Common Variable Immunodeficiency and Autoimmune Cytopenia

Letter to the Editor

The clinical expression of Primary Immuno Deficiencies (PID) is dominated by infectious complications. The frequency, severity or opportunistic nature of these infections most often alerts the clinician.

In fact, autoimmune manifestations are part of the clinical spectrum of many of these diseases and are dominated by autoimmune cytopenias, in particular, Immunologic Thrombocytopenic Purpura (ITP) and Auto Immune Hemolytic Anemias (AIHA).

We report the case of a young woman with Immunologic Thrombocytopenic Purpura (ITP) in a context of Common Variable Immuno Deficiency (CVID).

A 26-year-old woman, followed for CVID since the age of 7 years. She used to present recurrent infections. The biological assessment showed a decrease in two isotypes of IgG and IgA immunoglobulins. The diagnosis was made after rouling out other primary and secondary immunodeficiencies responsible for hypogammaglobinemia. The treatment consisted of monthly courses of intravenous immunoglobulins.

She was admitted to our department for cutaneo-mucous haemorrhagic syndrome. The anamnesis and clinical examination found an isolated purpura without anemic or tumoral or infectious syndrome. The blood count showed isolated thrombocytopenia, whose etiological assessment, allowed us to retain the diagnosis of ITP. Therapeutic management was based on corticosteroids for three months, and after two years, the patient did not experience a relapse of thrombocytopenia.

Autoimmune manifestations are now recognized as an important manifestation of several PIDs [1].Approximately one fifth of patients with CVID develop autoimmune cytopenias, dominated by ITP (7-20%), AIHA (2.8-6.4%), and autoimmune neutropenia [2,3]. These cytopenias occur in most cases before or at the time of CVID diagnosis.Generally, this association is seen in patients with “a particular phenotype” with fewer infectious manifestations and more autoimmune manifestations [1]. Mouillot et al. recently showed that patients with autoimmune cytopenia had more marked deficit in memory B cells and naive T4 cells, and a decrease in regulatory T cells [4]. These modifications are potentially responsible for a breakdown of mechanisms responsible for inducing and maintaining peripheral and central tolerance [5].

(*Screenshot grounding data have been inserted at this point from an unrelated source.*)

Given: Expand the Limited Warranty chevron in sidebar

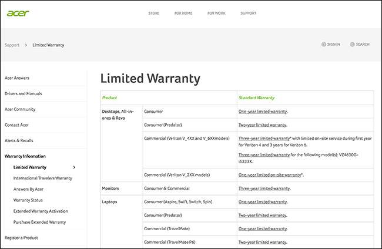Looking at the screenshot, I should pyautogui.click(x=74, y=167).
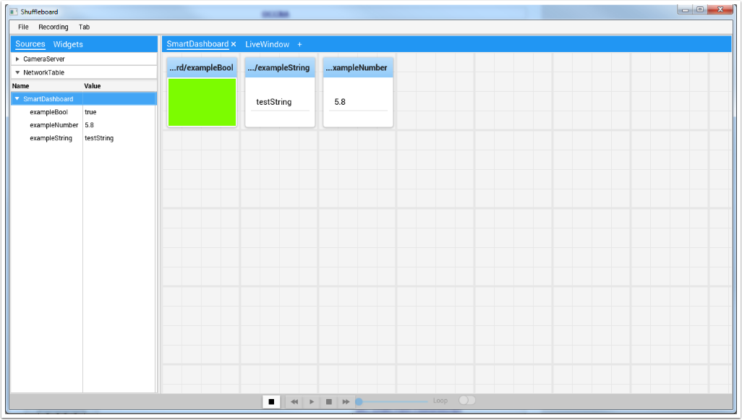Click the rewind playback icon
Screen dimensions: 742x420
point(294,401)
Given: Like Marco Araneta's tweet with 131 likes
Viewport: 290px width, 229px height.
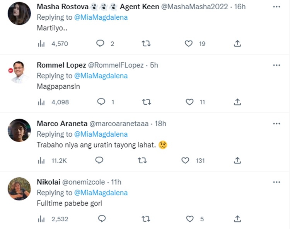Looking at the screenshot, I should (186, 160).
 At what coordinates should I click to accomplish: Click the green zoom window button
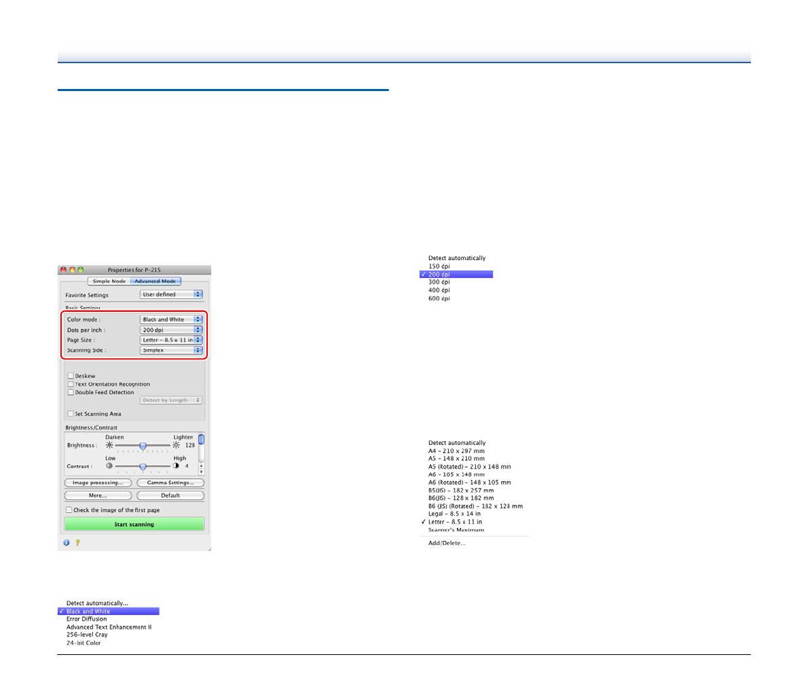80,270

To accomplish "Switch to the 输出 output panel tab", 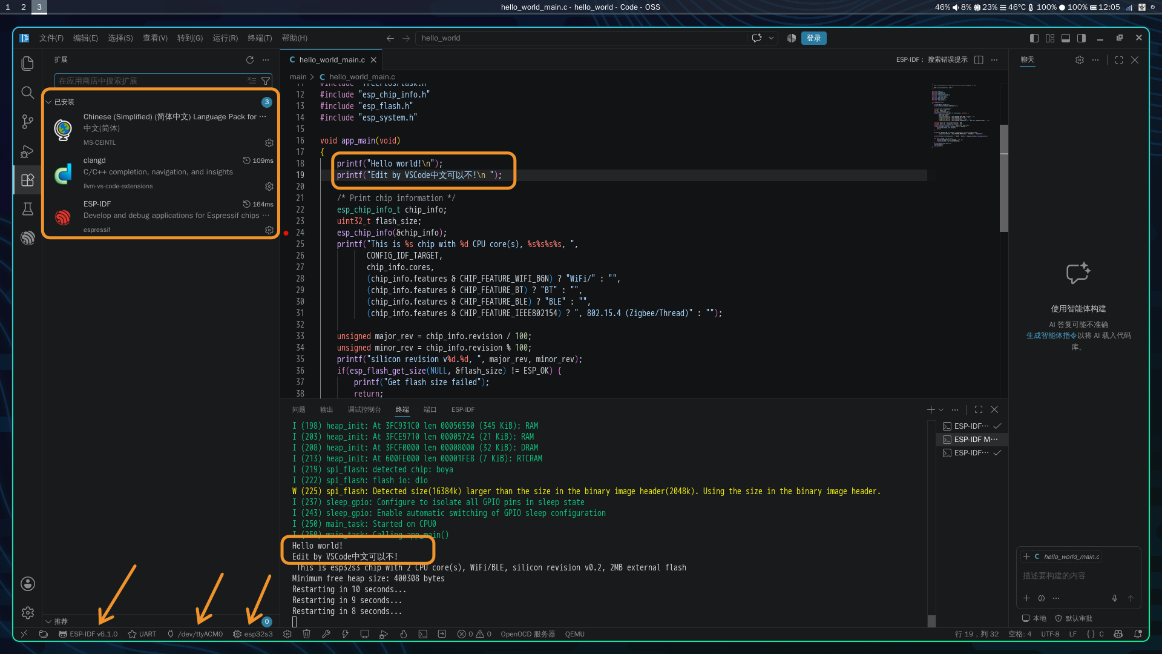I will [x=326, y=410].
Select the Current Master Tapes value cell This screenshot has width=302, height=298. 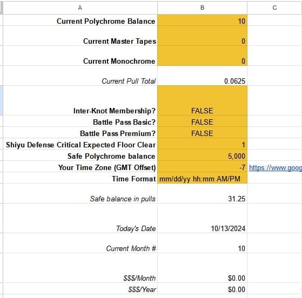(x=202, y=36)
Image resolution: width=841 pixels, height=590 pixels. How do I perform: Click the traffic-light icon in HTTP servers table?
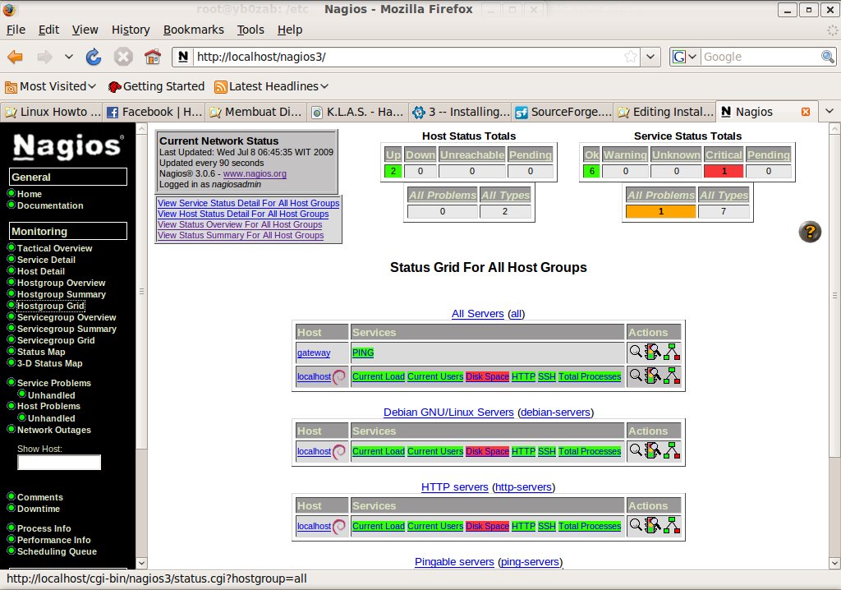654,526
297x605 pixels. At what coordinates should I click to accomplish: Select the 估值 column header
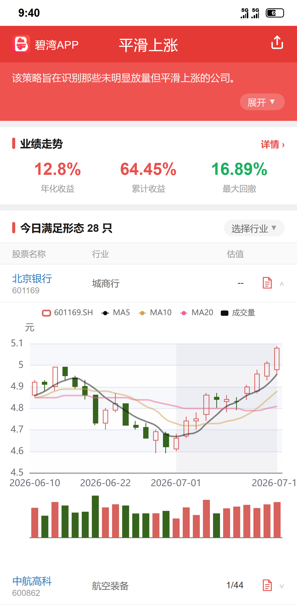coord(235,254)
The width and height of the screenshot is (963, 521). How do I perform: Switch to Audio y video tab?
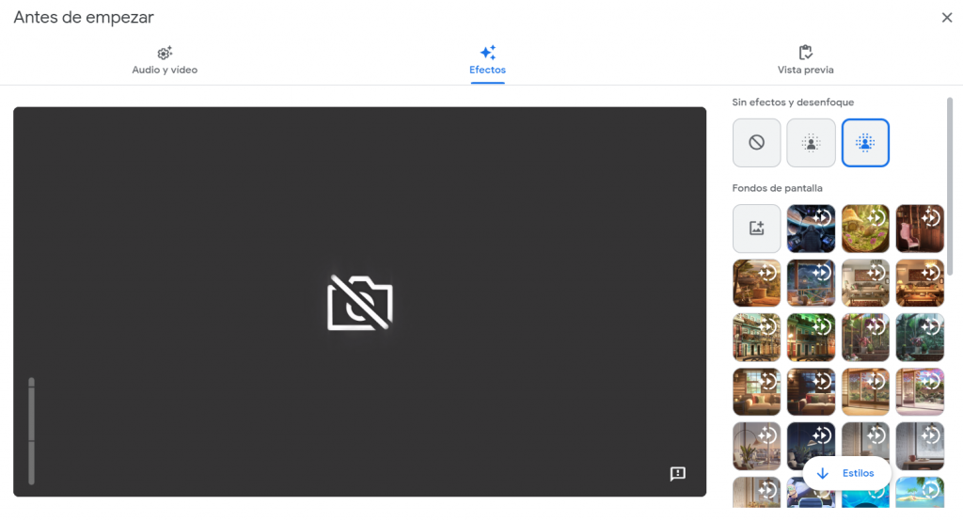coord(165,61)

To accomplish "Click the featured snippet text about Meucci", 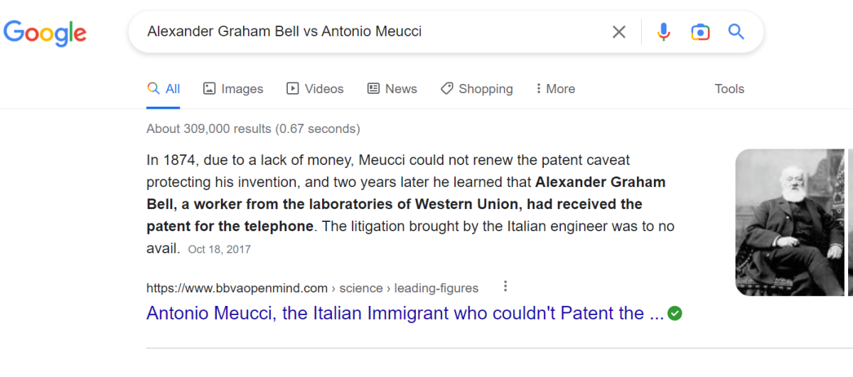I will coord(405,204).
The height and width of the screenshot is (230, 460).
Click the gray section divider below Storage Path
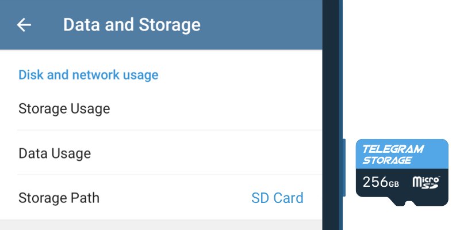pyautogui.click(x=161, y=225)
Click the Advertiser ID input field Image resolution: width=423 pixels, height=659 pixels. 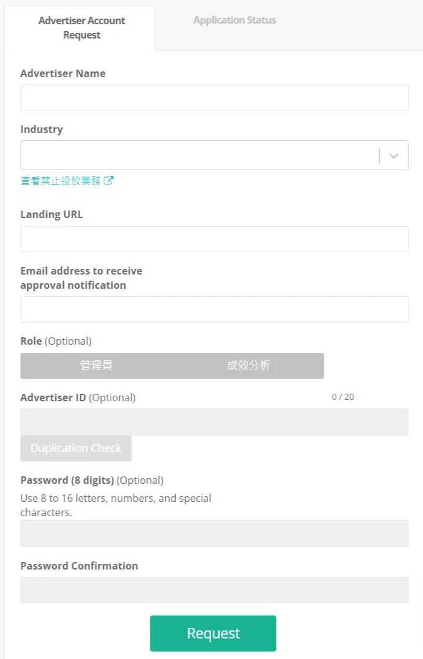[x=214, y=422]
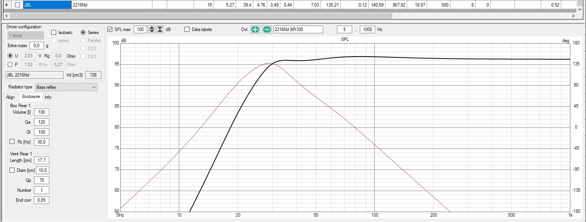Click the overlay name field 2216Nd BR100

pos(298,29)
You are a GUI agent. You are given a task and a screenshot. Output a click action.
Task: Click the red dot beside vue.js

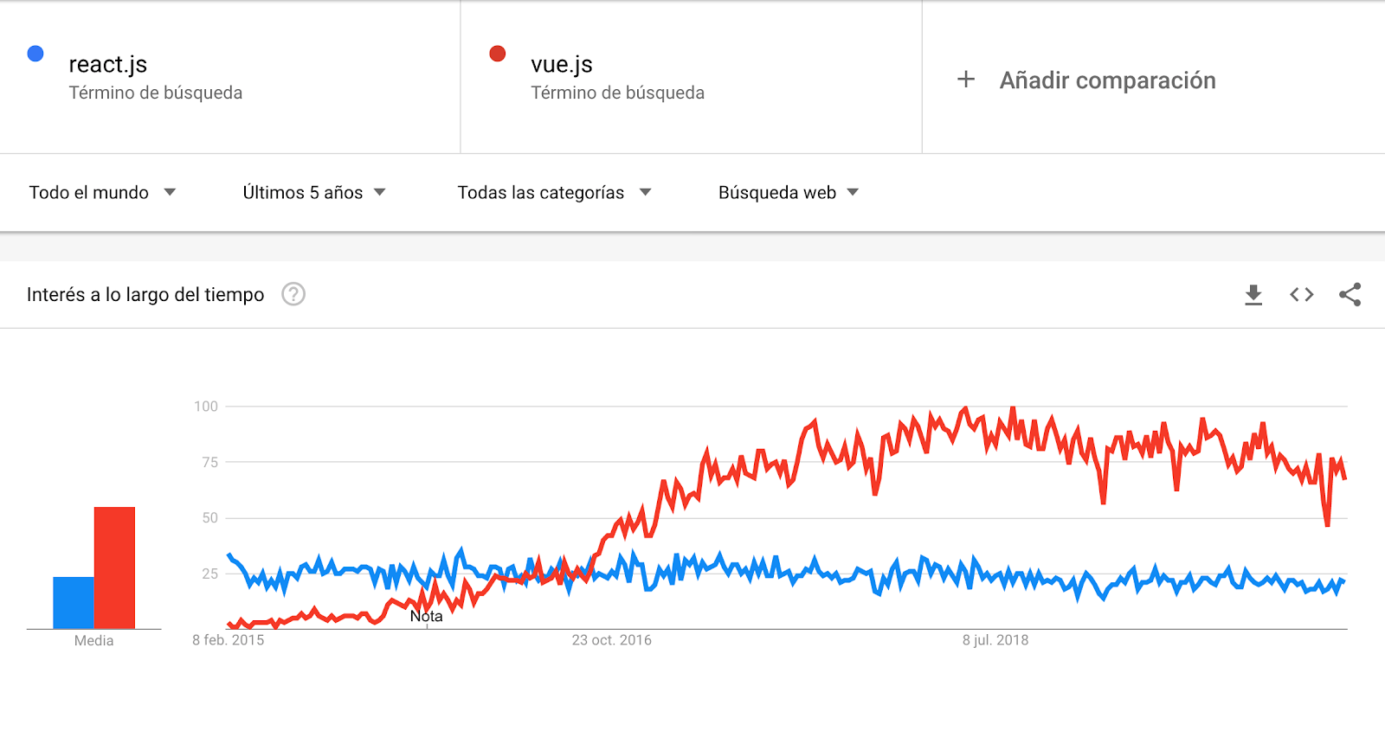pos(497,54)
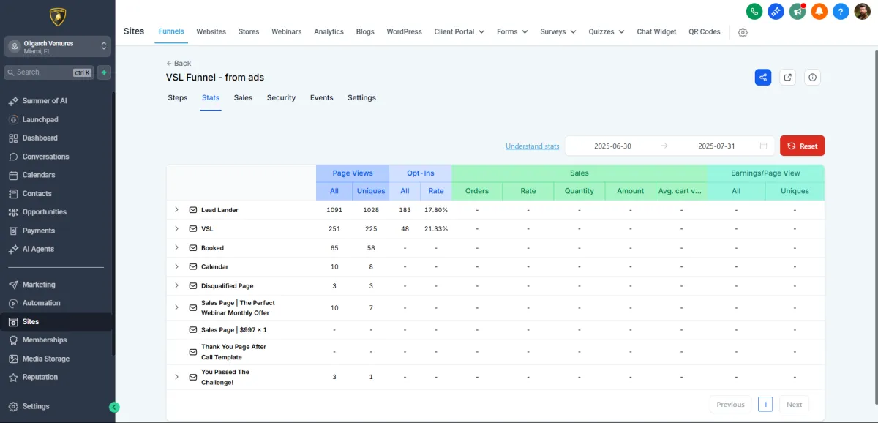Go to Automation in the sidebar

pos(41,303)
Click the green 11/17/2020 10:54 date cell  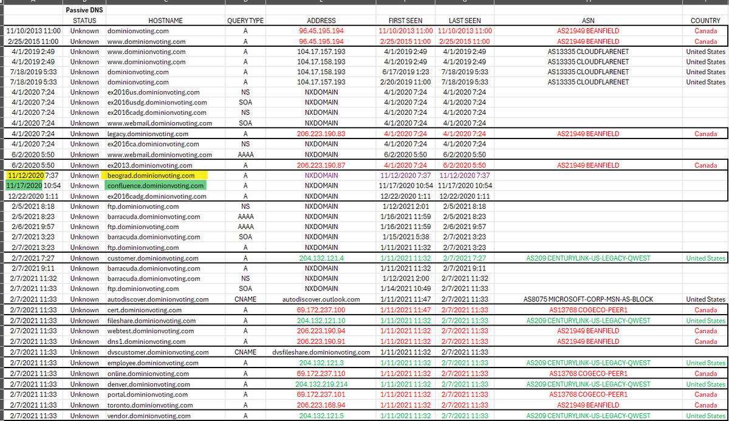33,186
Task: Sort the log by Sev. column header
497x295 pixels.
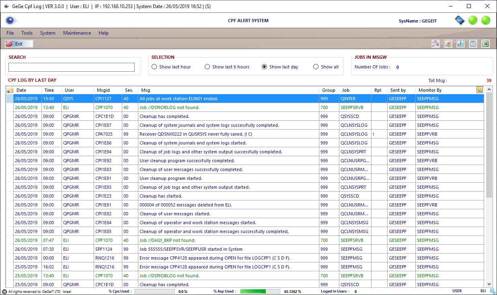Action: pyautogui.click(x=129, y=90)
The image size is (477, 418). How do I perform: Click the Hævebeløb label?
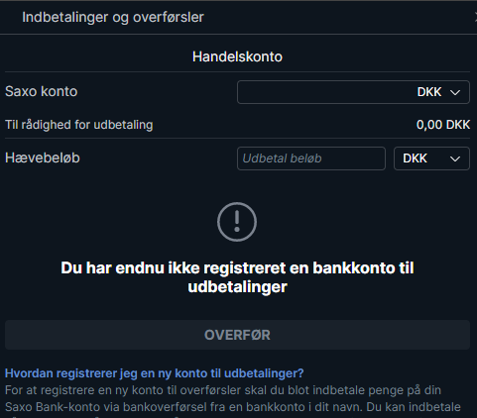coord(43,157)
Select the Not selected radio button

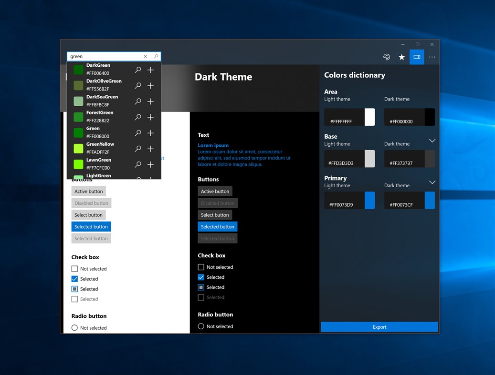74,327
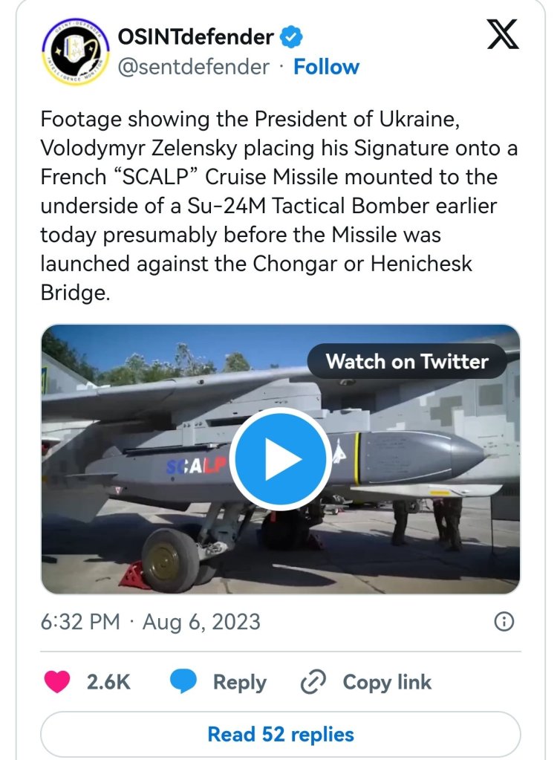The image size is (560, 760).
Task: Click the chain link copy icon
Action: coord(314,682)
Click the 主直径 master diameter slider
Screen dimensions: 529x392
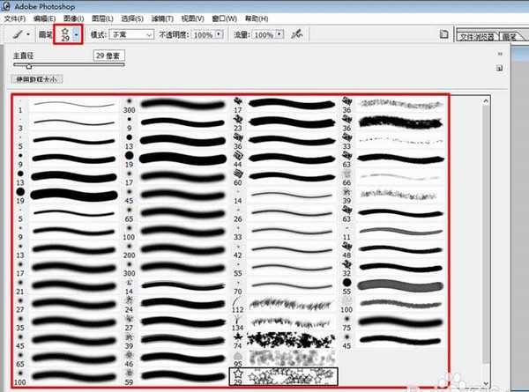tap(28, 65)
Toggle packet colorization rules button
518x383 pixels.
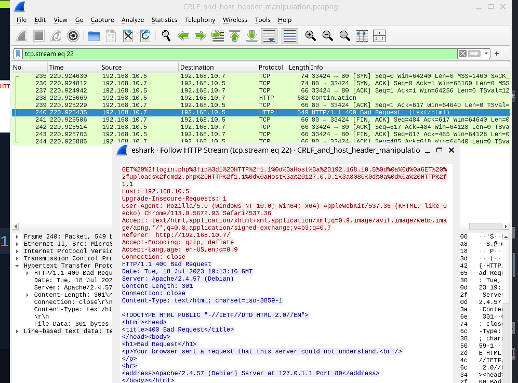pos(290,36)
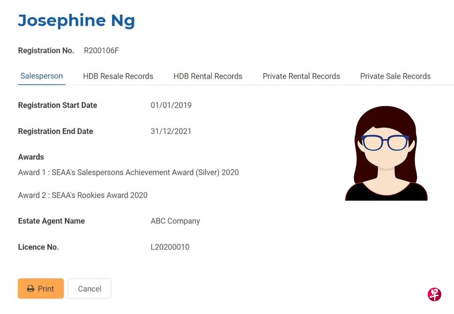Click the Cancel button
Image resolution: width=454 pixels, height=314 pixels.
point(90,289)
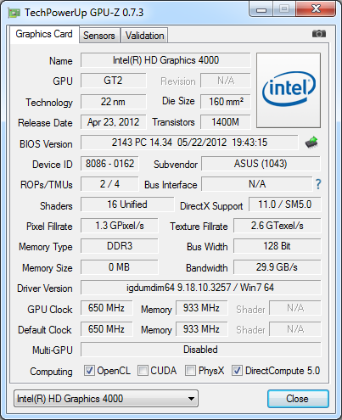Click the Driver Version field

point(200,288)
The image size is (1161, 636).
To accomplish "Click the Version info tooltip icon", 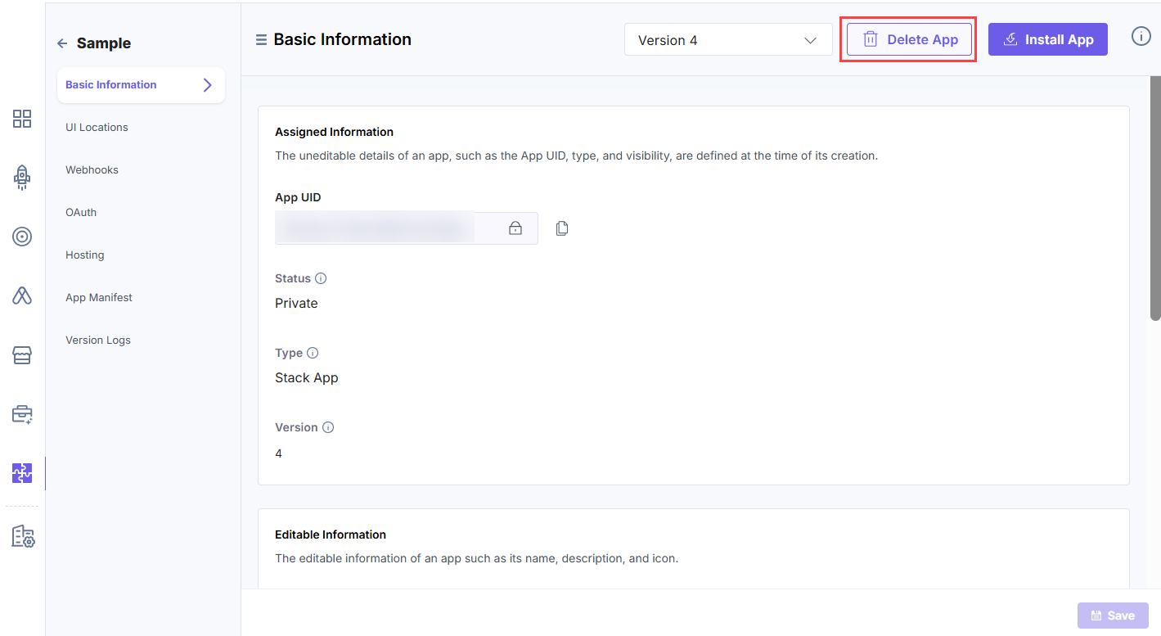I will (x=328, y=427).
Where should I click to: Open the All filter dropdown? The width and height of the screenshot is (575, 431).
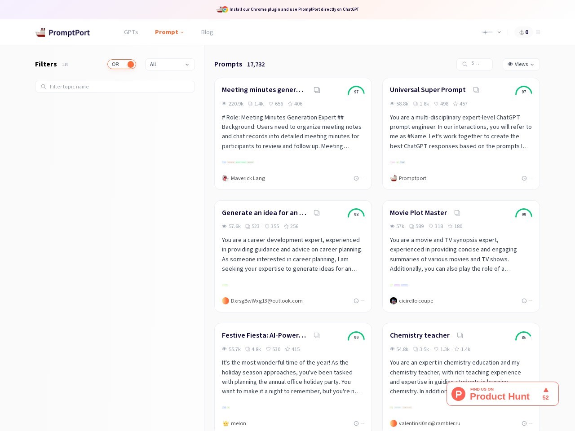170,64
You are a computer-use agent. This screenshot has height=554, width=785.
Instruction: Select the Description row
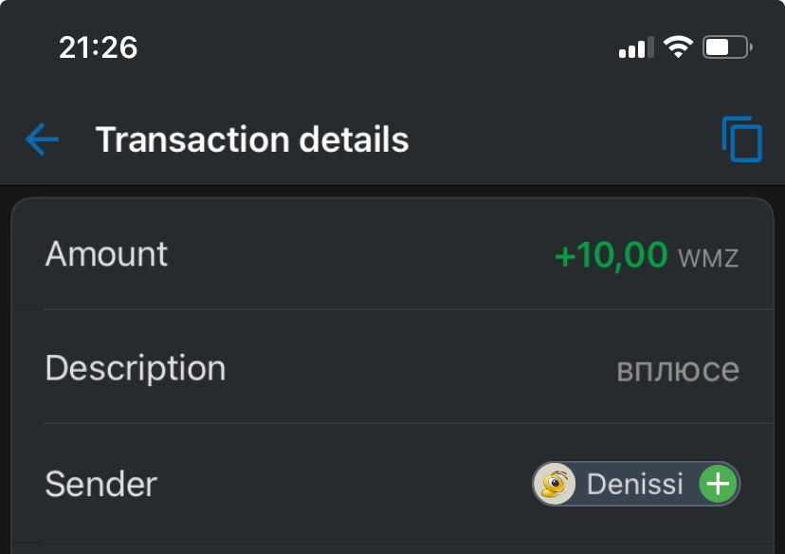click(x=393, y=367)
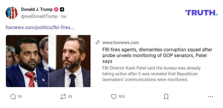Open the "FBI fires agents" headline
Image resolution: width=223 pixels, height=108 pixels.
pyautogui.click(x=157, y=55)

Therapeutic management is close to that of idiopathic autoimmune cytopenias, it is mainly based on corticosteroids, and immunomodulating dose of intravenous immunoglobulins. However, the lack of specific data makes it impossible to recommend a formal diagram. Immunosuppresses are generally contraindicated in patients at risk of developing lymphoma and at high risk of infections. However, Azathioprine seems to have the best therapeutic index during CVID [1]. The place of anti-CD20 antibodies used during refractory cytopenia remains to be defined in such situations. Because of the increased risk of pneumococcal infections, splenectomy, should be avoided and probably reserved, as for other immunosuppressant’s, at the fourth line of treatment. Thrombopoietin agonists, which have been shown to be effective in the management of idiopathic ITPsalthough not specifically evaluated during the CVID- should be used early [1].

This case highlighted the isolated nature of ITPs in CVIDs. Blood count monitoring is necessary in case of any PID; and as autoimmune cytopenias frequently precede the diagnosis of CVID, the practice of electrophoresis of blood proteins with a weighted immunoglobulin assay must be performed at diagnosis.

Consent

Written informed consent was obtained from the patient for publication of this case report and any accompanying images.

References

1. Sèvea P, Broussollea C, Pavicc M. déficits immunitaires primitifs et cytopénies auto-immunes de l’adulte, Revue de médecine internet. 2013; 34:148–153.
2. Michel M, Chanet V, Galicier L, Ruivard M, Levy Y, Hermine O, et al. Autoimmune thrombocytopenic purpura and common variable immuno deficiency: analysis of 21 cases and review of the literature. Medicine (Baltimore). 2004; 83: 254–263.
3. Seve P, Bourdillon L, Sarrot-Reynauld F, Ruivard M, Jaussaud R, Bouhour D, et al. Auto immune hemo lytic anemia and common variable immunodeficiency: a case-control study of 18 patients. Medicine (Baltimore). 2008; 87:177–184.
4. Mouillot G, Carmagnat M, Gerard L, Garnier JL, Fieschi C, Vince N, et al. B-cell and T-cell phenotypes in CVID patients correlate with the clinical phenotype of the disease. J Clin Immunol. 2010; 30: 746–755.
5. Boileau J, Mouillot G, Gerard L, Carmagnat M, Rabian C, Oksenhendler E, et al. Autoimmunity in common variable immunodeficiency: correlation with lymphocyte phenotype in the French DEFI study. J Autoimmun. 2011; 36: 25–32.